Nearly two out of three patients have one or more precipitating factors that may contribute to hospital admissions nationwide for heart failure, according to a new UCLA study. Pneumonia, irregular heart beats, and obstructed blood flow to the heart are the most frequent factors.

Published in the April 28 edition of the Archives of Internal Medicine, researchers identified additional health factors present at hospital admission, which contributed to the hospitalization and impacted length of hospital stay, re-hospitalization and mortality both in the hospital and post-discharge.

"Understanding the factors that can exacerbate heart failure and lead to hospitalizations -- especially the ones that are avoidable -- are invaluable to clinicians to help us improve management of heart failure," said first author Dr. Gregg C. Fonarow, UCLA's Eliot Corday Chair in Cardiovascular Medicine and Science and director of the Ahmanson-UCLA Cardiomyopathy Center.

According to Fonarow, this is one of the largest studies to examine the frequency that these precipating factors occur in heart failure patients at admission and to assess the impact they have on clinical outcomes. An academic team of researchers across the country contributed to the study.

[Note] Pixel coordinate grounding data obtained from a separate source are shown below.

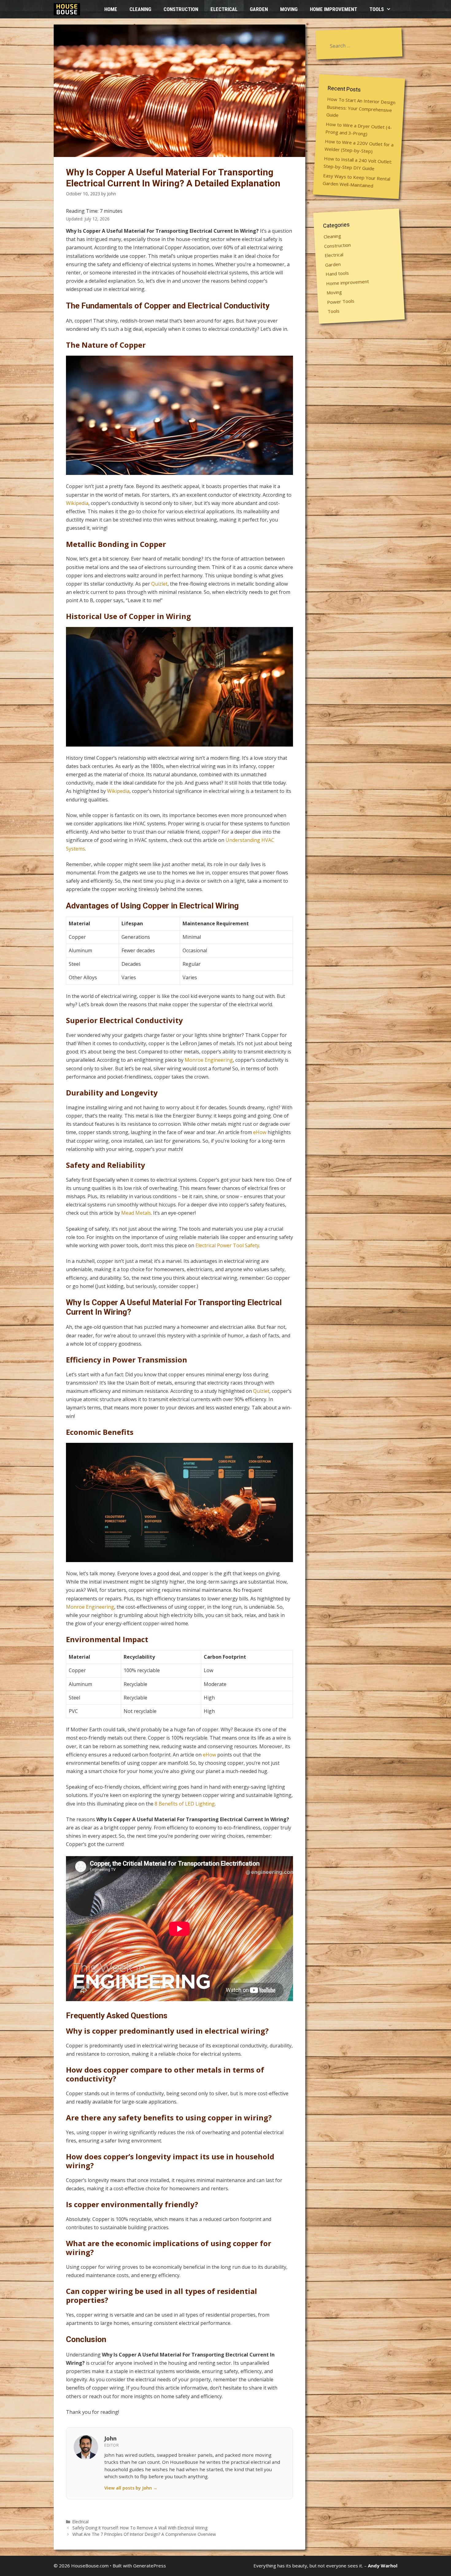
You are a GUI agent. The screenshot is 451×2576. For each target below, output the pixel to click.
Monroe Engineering (209, 1060)
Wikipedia (77, 503)
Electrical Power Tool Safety (227, 1245)
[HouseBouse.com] (68, 9)
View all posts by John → (130, 2488)
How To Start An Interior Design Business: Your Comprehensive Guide (360, 107)
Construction (181, 9)
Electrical (223, 9)
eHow (259, 1132)
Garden (259, 9)
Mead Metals (136, 1213)
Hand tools (337, 273)
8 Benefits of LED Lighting (185, 1803)
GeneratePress (149, 2566)
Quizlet (159, 583)
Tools (376, 9)
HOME (110, 9)
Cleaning (140, 9)
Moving (289, 9)
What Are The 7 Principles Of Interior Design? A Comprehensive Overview (144, 2534)
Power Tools (340, 301)
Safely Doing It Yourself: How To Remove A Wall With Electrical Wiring (139, 2528)
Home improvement (333, 9)
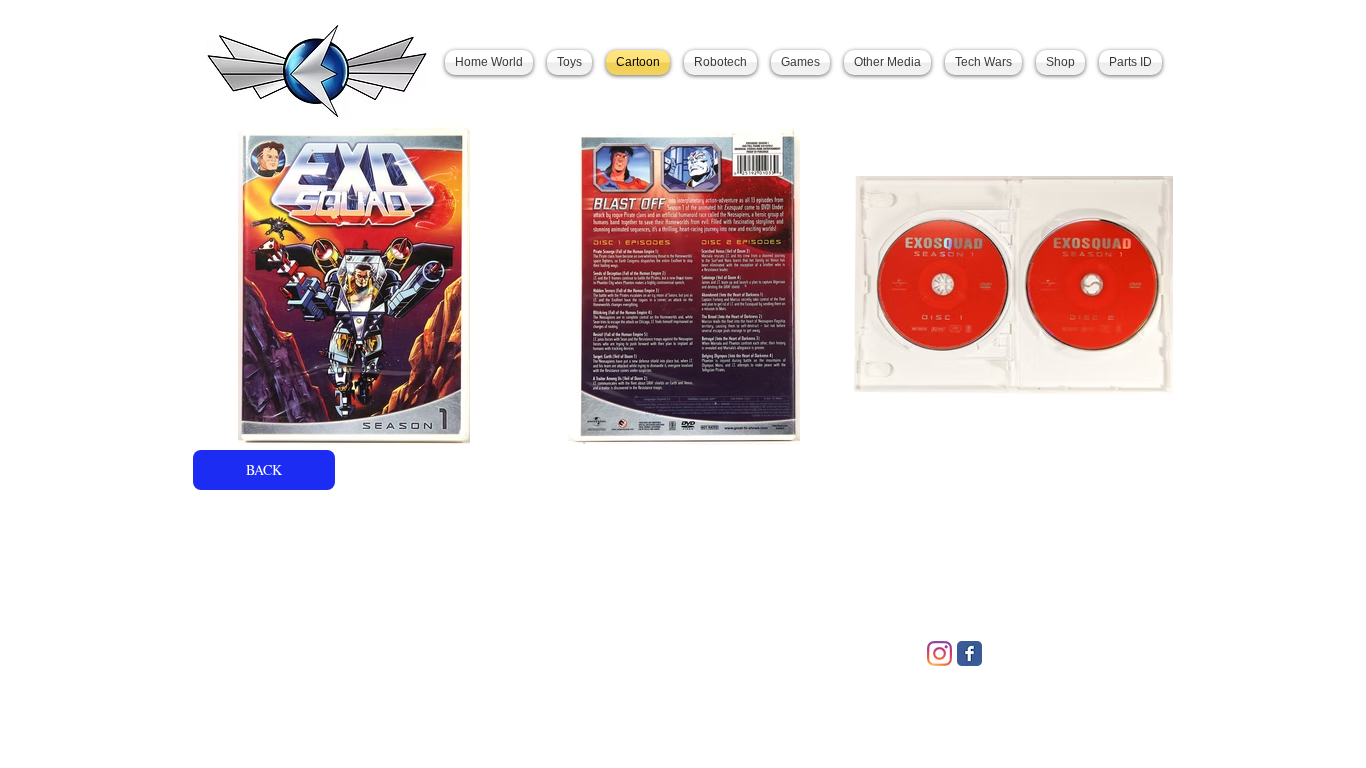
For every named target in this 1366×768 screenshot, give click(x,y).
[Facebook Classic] (969, 653)
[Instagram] (939, 653)
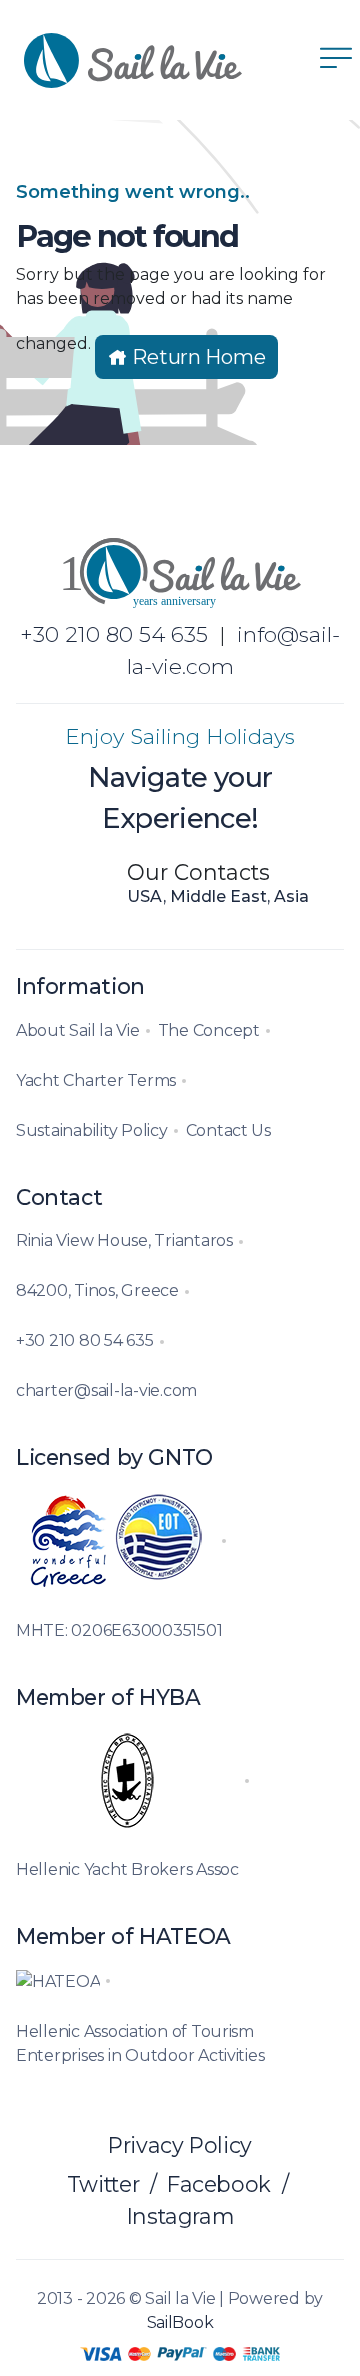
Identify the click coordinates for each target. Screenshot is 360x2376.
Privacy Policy (180, 2145)
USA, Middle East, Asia (218, 896)
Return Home (197, 357)
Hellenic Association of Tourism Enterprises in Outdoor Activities (140, 2043)
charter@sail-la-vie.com (106, 1390)
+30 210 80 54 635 (114, 634)
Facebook (219, 2184)
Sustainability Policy (92, 1130)
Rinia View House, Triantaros (124, 1240)
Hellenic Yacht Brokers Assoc (127, 1869)
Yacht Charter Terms (96, 1080)
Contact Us (228, 1130)
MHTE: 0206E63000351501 (119, 1630)
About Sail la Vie (78, 1030)
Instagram (180, 2216)
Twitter (103, 2184)
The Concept (209, 1030)
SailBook (180, 2322)
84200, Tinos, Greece (97, 1290)
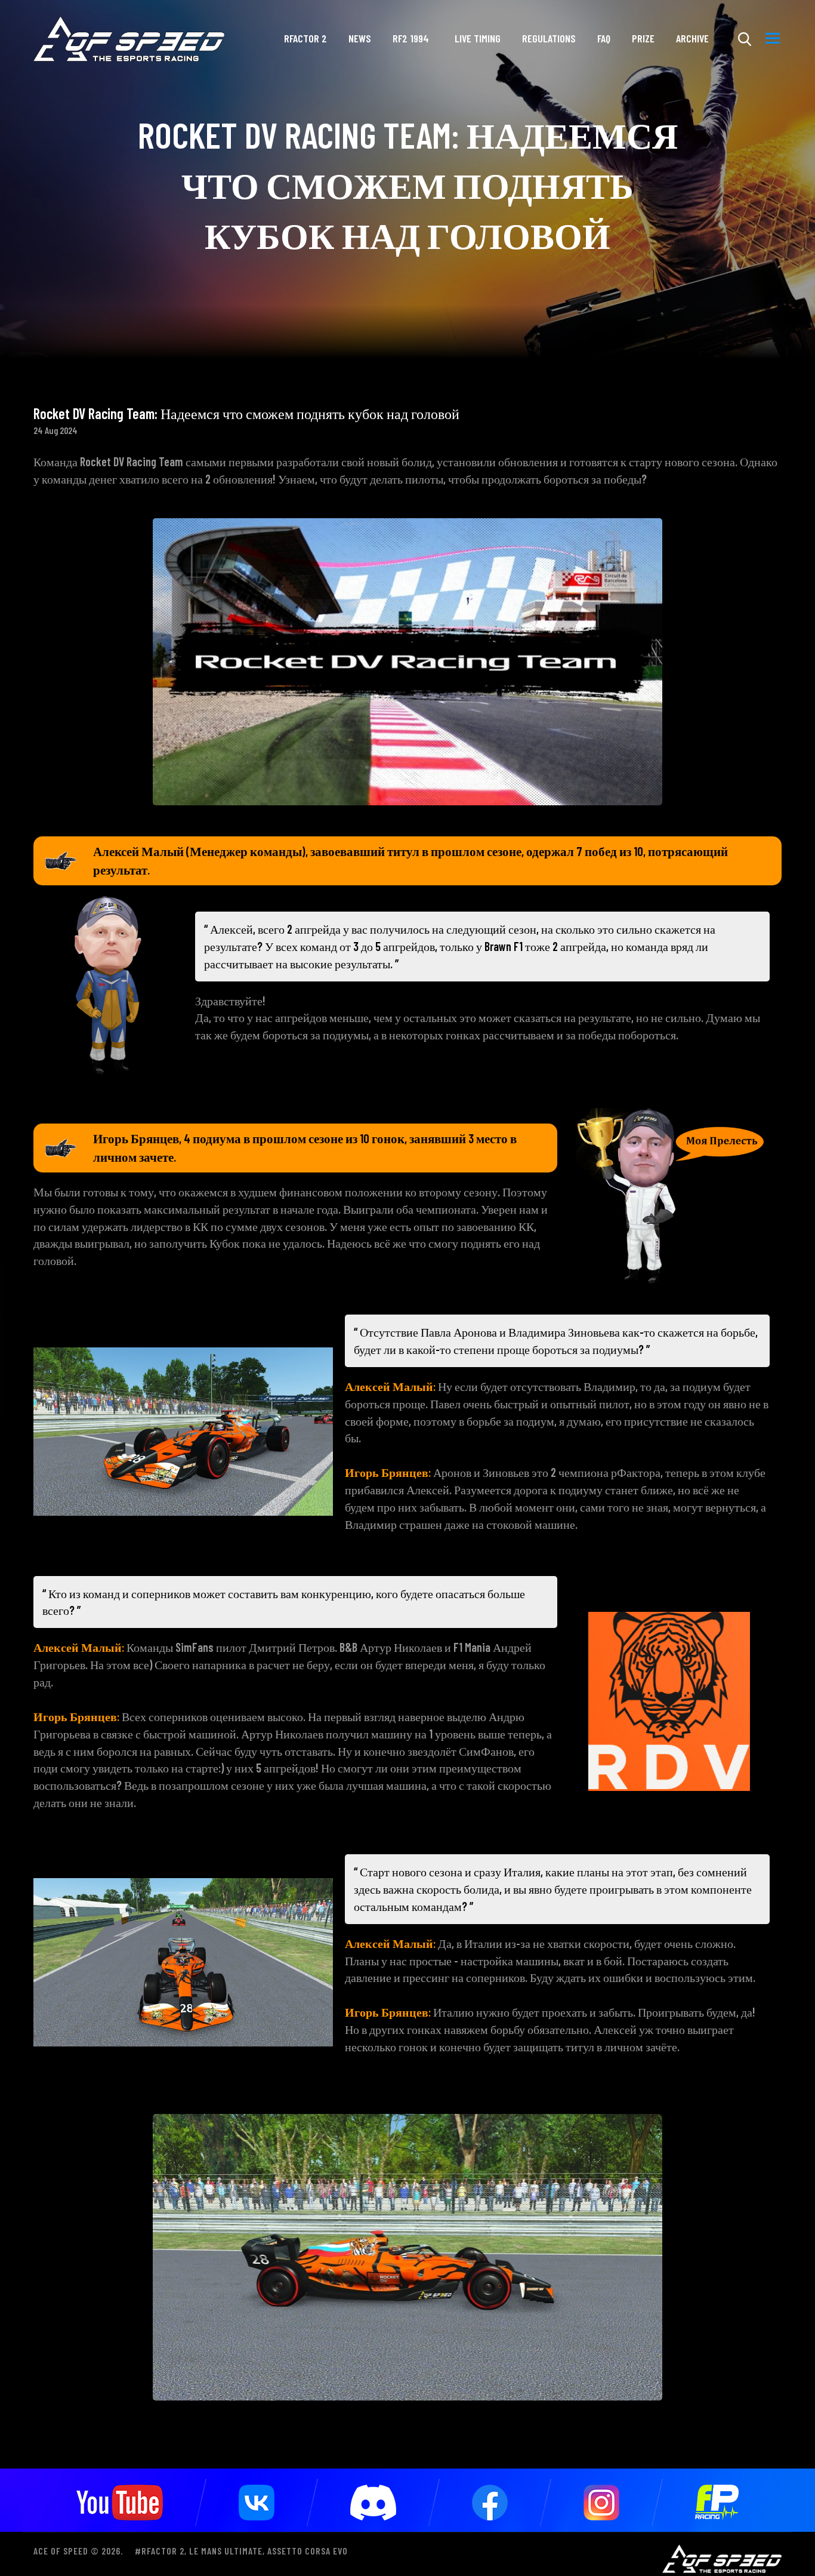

Heart failure affects five million Americans, and nearly 3.6 million hospitalizations each year are attributed to the condition, which occurs when the heart's left ventricle can't pump enough blood to the body's other organs.

Researchers utilized data from a large heart failure patient registry called the Organized Program to Initiate Lifesaving Treatment in Hospitalized Patients with Heart Failure (Optimize-HF), which includes participation from 259 hospitals across the country.

Between March 2003 and December 2004, 48,612 eligible heart failure patients at academic and community hospitals nationwide were enrolled in the registry. A 5,791 patient subgroup was followed for 60-90 days after hospital discharge to collect additional data on outcomes, including mortality and re-hospitalization rates.

Researchers pinpointed the most frequent factors contributing to hospital admission: Pneumonia or respiratory ailments were identified in 15.3 percent of patients; obstructed blood flow to the heart called ischemia was found in 14.7 percent of patients; irregular heart beat or arrhythmia was present in 13.5 percent of patients and uncontrolled hypertension was seen in 10.7 patients.

Other factors included not adhering to a special diet (5.2 percent of patients) not taking medications (8.9 percent), and worsening kidney function (6.8 percent).

"Over 60 percent of hospitalized heart failure patients had at least one of these precipitating factors at hospital admission," said Fonarow.

Authors determined that in-hospital mortality rates were lower in patients with none of these factors compared to those with one or more of them.

Pneumonia, ischemia and worsening kidney function were associated with higher in-hospital mortality rates and longer length of hospital stays.